== SUPPLIED RECORDS ==
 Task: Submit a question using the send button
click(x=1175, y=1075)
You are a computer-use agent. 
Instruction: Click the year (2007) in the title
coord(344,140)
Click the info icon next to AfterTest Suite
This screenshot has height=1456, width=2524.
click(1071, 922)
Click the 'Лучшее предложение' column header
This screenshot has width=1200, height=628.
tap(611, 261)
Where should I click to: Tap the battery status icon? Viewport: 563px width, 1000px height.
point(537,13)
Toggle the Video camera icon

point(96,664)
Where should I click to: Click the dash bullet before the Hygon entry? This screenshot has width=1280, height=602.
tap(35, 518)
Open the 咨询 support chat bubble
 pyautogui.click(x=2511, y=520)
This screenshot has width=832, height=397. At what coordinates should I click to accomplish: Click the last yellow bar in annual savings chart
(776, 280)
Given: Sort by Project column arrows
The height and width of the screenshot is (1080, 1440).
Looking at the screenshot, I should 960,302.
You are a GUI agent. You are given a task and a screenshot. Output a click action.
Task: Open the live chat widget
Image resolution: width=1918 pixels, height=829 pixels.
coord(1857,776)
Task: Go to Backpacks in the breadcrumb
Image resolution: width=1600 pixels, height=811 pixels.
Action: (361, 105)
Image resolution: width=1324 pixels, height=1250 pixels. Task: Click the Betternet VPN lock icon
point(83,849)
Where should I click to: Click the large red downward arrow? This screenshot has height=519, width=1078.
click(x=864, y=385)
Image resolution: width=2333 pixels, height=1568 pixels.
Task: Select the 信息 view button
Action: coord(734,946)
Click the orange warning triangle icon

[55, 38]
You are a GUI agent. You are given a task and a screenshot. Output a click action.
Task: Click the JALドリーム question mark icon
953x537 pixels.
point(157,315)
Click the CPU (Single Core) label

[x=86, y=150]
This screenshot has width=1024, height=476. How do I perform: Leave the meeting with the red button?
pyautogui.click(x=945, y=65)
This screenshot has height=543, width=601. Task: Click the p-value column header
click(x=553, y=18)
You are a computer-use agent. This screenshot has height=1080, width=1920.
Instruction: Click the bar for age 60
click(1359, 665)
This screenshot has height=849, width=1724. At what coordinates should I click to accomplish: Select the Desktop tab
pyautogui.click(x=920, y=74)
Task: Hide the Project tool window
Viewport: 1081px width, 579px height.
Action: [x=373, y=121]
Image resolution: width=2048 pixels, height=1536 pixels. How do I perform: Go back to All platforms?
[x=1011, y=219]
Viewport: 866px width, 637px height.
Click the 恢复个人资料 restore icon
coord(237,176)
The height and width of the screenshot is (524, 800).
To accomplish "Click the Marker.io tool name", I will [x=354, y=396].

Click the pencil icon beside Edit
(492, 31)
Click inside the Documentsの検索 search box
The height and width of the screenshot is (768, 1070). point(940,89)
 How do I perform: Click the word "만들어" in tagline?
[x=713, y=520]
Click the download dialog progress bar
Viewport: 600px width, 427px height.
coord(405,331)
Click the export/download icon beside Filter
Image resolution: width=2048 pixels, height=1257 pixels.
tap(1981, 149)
===
◆ TASK TO CARRY OUT ◆
Recast every line of the listing above as a Markdown table with the columns "Row" and "Line", numbering each row and leaving out blank lines.

◆ TASK SOLUTION ◆
| Row | Line |
|---|---|
| 1 |  Task: Submit a question using the send button |
| 2 | click(x=1175, y=1075) |
| 3 | You are a computer-use agent.  |
| 4 | Instruction: Click the year (2007) in the title |
| 5 | coord(344,140) |
| 6 | Click the info icon next to AfterTest Suite |
| 7 | This screenshot has height=1456, width=2524. |
| 8 | click(1071, 922) |
| 9 | Click the 'Лучшее предложение' column header |
| 10 | This screenshot has width=1200, height=628. |
| 11 | tap(611, 261) |
| 12 | Where should I click to: Tap the battery status icon? Viewport: 563px width, 1000px height. |
| 13 | point(537,13) |
| 14 | Toggle the Video camera icon |
| 15 | point(96,664) |
| 16 | Where should I click to: Click the dash bullet before the Hygon entry? This screenshot has width=1280, height=602. |
| 17 | tap(35, 518) |
| 18 | Open the 咨询 support chat bubble |
| 19 |  pyautogui.click(x=2511, y=520) |
| 20 | This screenshot has width=832, height=397. At what coordinates should I click to accomplish: Click the last yellow bar in annual savings chart |
| 21 | (776, 280) |
| 22 | Given: Sort by Project column arrows |
| 23 | The height and width of the screenshot is (1080, 1440). |
| 24 | Looking at the screenshot, I should 960,302. |
| 25 | You are a GUI agent. You are given a task and a screenshot. Output a click action. |
| 26 | Task: Open the live chat widget |
| 27 | Image resolution: width=1918 pixels, height=829 pixels. |
| 28 | coord(1857,776) |
| 29 | Task: Go to Backpacks in the breadcrumb |
| 30 | Image resolution: width=1600 pixels, height=811 pixels. |
| 31 | Action: (361, 105) |
| 32 | Image resolution: width=1324 pixels, height=1250 pixels. Task: Click the Betternet VPN lock icon |
| 33 | point(83,849) |
| 34 | Where should I click to: Click the large red downward arrow? This screenshot has height=519, width=1078. |
| 35 | click(x=864, y=385) |
| 36 | Image resolution: width=2333 pixels, height=1568 pixels. |
| 37 | Task: Select the 信息 view button |
| 38 | Action: coord(734,946) |
| 39 | Click the orange warning triangle icon |
| 40 | [55, 38] |
| 41 | You are a GUI agent. You are given a task and a screenshot. Output a click action. |
| 42 | Task: Click the JALドリーム question mark icon |
| 43 | 953x537 pixels. |
| 44 | point(157,315) |
| 45 | Click the CPU (Single Core) label |
| 46 | [x=86, y=150] |
| 47 | This screenshot has width=1024, height=476. How do I perform: Leave the meeting with the red button? |
| 48 | pyautogui.click(x=945, y=65) |
| 49 | This screenshot has height=543, width=601. Task: Click the p-value column header |
| 50 | click(x=553, y=18) |
| 51 | You are a computer-use agent. This screenshot has height=1080, width=1920. |
| 52 | Instruction: Click the bar for age 60 |
| 53 | click(1359, 665) |
| 54 | This screenshot has height=849, width=1724. At what coordinates should I click to accomplish: Select the Desktop tab |
| 55 | pyautogui.click(x=920, y=74) |
| 56 | Task: Hide the Project tool window |
| 57 | Viewport: 1081px width, 579px height. |
| 58 | Action: [x=373, y=121] |
| 59 | Image resolution: width=2048 pixels, height=1536 pixels. How do I perform: Go back to All platforms? |
| 60 | [x=1011, y=219] |
| 61 | Viewport: 866px width, 637px height. |
| 62 | Click the 恢复个人资料 restore icon |
| 63 | coord(237,176) |
| 64 | The height and width of the screenshot is (524, 800). |
| 65 | To accomplish "Click the Marker.io tool name", I will [x=354, y=396]. |
| 66 | Click the pencil icon beside Edit |
| 67 | (492, 31) |
| 68 | Click inside the Documentsの検索 search box |
| 69 | The height and width of the screenshot is (768, 1070). point(940,89) |
| 70 |  How do I perform: Click the word "만들어" in tagline? |
| 71 | [x=713, y=520] |
| 72 | Click the download dialog progress bar |
| 73 | Viewport: 600px width, 427px height. |
| 74 | coord(405,331) |
| 75 | Click the export/download icon beside Filter |
| 76 | Image resolution: width=2048 pixels, height=1257 pixels. |
| 77 | tap(1981, 149) |